What if 10,000 hours isn’t the answer?

So, what if practicing 10,000 hours, starting from youth, isn’t always the path to success? I have just started a book called Range and that appears to be its premise. We all know about Tiger Woods playing golf since as a toddler and growing up to become a legend. But I didn’t know about Roger Federer sampling various sports activities as a youth before settling down to focus on tennis.

This tidbit was stated in the preface of the book.

One of the most striking things about that preface was a chart showing elites practicing at a lower number of hours per week as compared to the near elites when between the ages of 0 to 15. Then starting around 15, the near elites’ hours of practice start to decline while the elites’ hours dramatically rose. The near elites were kind of burning out.

That is a fascinating premise.

I’m still reading the book, but I thought I would take each chapter and comment on main thing I got out of the chapter.

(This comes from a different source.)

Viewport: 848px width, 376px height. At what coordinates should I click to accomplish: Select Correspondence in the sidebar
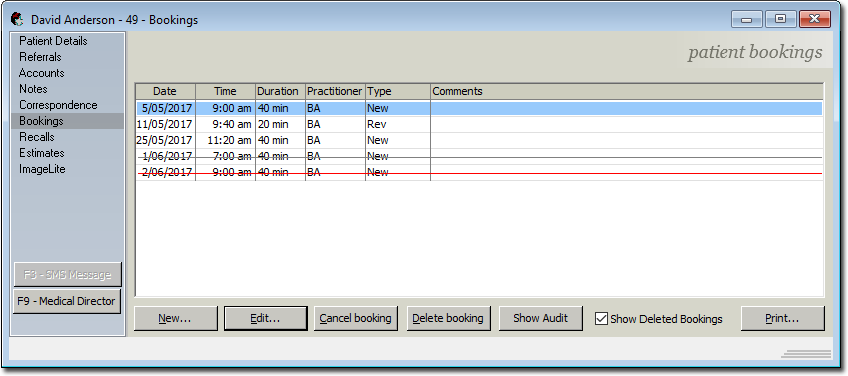click(58, 105)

Because I hate forgetting all of the good points in the book and this one got a lot.

This post is going to be short because the preface was a short teaser to what the author will be talking about throughout the book. But I do want to end with this idea: since the future is going to be changing rapidly and most manual, routine activities will be automated, we are going to need to be able to do things that computers currently can’t do. For starters, computers don’t have agency, they don’t just get up and make a decision to do something. Currently, they are just acting to codes. They can’t do anything without codes. The other thing is humans can blend different knowledge or domain whereas computers are restricted by what the codes tell them to do. If they are programmed to identify objects in images, then they cannot link the objects in pictures to – I don’t know – a story about a particular event. Humans can blend things to come up with something new.

At least that is my understanding and at least for now.